▶ _Exercise tasks_:
(A) Translate this sentence from the transcript into Spanish: "And it turned out to be, actually, not hard at all to store that data."
(B) Copy the portion of the transcript starting with "Chris Churilo 00:51:00.874" and going on through "spot anything different?".

▶ _Passage given_:
★ ★ ★ ★

Chris Churilo 00:49:46.482 Right. Right. But what you’ve been able to design is really a real view of how the customers are experiencing your service, which I think you said was kind of the goal upfront, right. And that’s the whole point, we want to make sure that our customers are happy with our service. And I also-
Dylan Ferreira 00:50:05.977 Yeah. To be honest, we didn’t even-when we first started talking about storing the raw data, we kind of laughed it off as, “Well, that’s going to need a lot of resource and we don’t want to buy hardware for that.” It was kind of thought as, “Why don’t we just do probe messages? Because it’s going to be really hard to store all that data.” And it turned out to be, actually, not hard at all to store that data. What we have now is running at a load of 1.2 or something like that. And it’s got a massive cardinality, for me anyway. 1.75 million is a ton to have available to one measurement. Yeah. So we really didn’t think it was-it was really thought of as kind of a joke. And then when we started working with Influx, “Oh, wow, this is actually going to work.”
Chris Churilo 00:51:00.874 I really love the one chart that you showed of the four different dimensions, the customer versus data center. I mean it just seems so obvious after I looked at it that, yeah, you have those four different tag values. Why not look at them just individually to see if you can spot anything different?

★ ★ ★ ★

▶ _Items_:
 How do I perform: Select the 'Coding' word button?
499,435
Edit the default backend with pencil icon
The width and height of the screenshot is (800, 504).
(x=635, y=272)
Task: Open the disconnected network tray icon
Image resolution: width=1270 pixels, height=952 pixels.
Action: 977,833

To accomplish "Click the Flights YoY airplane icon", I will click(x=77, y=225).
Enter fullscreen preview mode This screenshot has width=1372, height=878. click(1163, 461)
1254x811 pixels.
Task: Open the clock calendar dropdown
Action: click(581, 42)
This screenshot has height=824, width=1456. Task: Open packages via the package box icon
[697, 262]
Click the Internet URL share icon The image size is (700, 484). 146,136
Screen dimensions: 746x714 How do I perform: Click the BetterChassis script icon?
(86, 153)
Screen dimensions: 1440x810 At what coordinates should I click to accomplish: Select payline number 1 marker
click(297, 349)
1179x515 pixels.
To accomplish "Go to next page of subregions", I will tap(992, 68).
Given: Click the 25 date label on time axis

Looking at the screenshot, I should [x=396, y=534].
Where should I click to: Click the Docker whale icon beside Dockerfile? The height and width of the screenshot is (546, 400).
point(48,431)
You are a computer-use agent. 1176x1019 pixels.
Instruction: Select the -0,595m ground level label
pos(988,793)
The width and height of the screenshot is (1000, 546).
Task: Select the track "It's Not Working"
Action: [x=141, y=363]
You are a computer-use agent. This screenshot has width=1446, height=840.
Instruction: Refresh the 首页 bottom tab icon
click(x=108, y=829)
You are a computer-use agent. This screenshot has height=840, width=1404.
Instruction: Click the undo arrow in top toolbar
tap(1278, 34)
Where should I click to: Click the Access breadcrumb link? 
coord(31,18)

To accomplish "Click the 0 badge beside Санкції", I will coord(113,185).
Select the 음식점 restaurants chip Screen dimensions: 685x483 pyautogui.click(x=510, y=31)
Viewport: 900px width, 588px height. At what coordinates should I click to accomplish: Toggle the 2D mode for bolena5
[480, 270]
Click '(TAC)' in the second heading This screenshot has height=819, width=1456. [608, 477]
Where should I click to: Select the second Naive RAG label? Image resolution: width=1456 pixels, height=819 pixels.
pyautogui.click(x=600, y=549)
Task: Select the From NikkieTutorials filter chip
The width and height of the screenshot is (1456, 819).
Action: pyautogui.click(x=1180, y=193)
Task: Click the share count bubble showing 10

★ ★ ★ ★

▶ _Full answers_:
(A) Y resultó que, en realidad, no era nada difícil almacenar esos datos.

(B)
Chris Churilo 00:51:00.874 I really love the one chart that you showed of the four different dimensions, the customer versus data center. I mean it just seems so obvious after I looked at it that, yeah, you have those four different tag values. Why not look at them just individually to see if you can spot anything different?